» DATA
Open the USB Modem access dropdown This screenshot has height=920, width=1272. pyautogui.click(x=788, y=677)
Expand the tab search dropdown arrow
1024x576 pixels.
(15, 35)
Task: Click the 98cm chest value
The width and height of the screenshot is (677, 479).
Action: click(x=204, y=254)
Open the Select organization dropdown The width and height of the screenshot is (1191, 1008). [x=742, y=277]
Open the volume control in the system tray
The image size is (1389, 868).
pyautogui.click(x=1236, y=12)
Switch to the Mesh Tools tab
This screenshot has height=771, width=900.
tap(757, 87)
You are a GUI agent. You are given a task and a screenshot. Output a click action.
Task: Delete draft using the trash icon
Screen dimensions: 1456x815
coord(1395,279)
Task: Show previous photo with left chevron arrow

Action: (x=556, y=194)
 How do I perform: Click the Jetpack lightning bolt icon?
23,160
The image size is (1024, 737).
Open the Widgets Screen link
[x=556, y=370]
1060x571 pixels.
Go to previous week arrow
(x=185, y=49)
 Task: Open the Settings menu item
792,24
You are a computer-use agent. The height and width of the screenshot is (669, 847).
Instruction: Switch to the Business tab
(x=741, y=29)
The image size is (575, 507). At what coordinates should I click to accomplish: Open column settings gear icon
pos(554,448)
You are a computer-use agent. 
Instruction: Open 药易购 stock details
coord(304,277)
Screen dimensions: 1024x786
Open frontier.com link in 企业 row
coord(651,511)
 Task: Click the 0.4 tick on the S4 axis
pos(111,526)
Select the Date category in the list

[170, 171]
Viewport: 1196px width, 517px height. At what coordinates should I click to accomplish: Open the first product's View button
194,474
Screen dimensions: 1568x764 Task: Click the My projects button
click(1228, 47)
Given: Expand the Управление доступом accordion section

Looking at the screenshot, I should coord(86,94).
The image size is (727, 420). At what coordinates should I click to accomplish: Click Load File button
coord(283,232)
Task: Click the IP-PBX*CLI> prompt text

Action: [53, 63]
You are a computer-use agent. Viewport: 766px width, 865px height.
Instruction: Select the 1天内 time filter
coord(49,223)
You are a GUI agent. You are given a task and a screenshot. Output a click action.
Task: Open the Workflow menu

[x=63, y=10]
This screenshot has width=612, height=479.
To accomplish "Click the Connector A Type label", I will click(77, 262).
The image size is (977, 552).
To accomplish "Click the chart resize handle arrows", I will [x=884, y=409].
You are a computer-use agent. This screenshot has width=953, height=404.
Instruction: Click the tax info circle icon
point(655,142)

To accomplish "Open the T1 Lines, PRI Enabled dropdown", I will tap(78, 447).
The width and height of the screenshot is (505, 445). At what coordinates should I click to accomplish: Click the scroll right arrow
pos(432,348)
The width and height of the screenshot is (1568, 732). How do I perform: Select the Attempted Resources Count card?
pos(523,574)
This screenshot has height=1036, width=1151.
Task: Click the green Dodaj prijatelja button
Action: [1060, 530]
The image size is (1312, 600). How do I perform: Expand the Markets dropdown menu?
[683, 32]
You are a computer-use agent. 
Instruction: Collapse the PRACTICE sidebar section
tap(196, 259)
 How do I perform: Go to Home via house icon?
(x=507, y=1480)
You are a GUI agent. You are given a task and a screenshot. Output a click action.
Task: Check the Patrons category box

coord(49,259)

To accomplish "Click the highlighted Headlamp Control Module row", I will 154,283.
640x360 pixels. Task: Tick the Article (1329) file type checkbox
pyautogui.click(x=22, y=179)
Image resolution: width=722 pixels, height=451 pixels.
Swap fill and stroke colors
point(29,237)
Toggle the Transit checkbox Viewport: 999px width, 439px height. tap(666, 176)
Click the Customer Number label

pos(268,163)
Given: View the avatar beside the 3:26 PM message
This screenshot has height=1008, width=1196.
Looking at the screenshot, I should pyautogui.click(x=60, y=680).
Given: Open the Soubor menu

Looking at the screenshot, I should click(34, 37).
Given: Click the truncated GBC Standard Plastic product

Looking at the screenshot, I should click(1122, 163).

» WHAT YOU WILL DO
Reproduce exactly, please, only the lines from the start of the data above to the line that contains "Open the Select", with both ends kept.

» OUTPUT FOR THIS EXERCISE
Open the USB Modem access dropdown This screenshot has height=920, width=1272. pyautogui.click(x=788, y=677)
Expand the tab search dropdown arrow
1024x576 pixels.
(15, 35)
Task: Click the 98cm chest value
The width and height of the screenshot is (677, 479).
Action: click(x=204, y=254)
Open the Select organization dropdown The width and height of the screenshot is (1191, 1008). [x=742, y=277]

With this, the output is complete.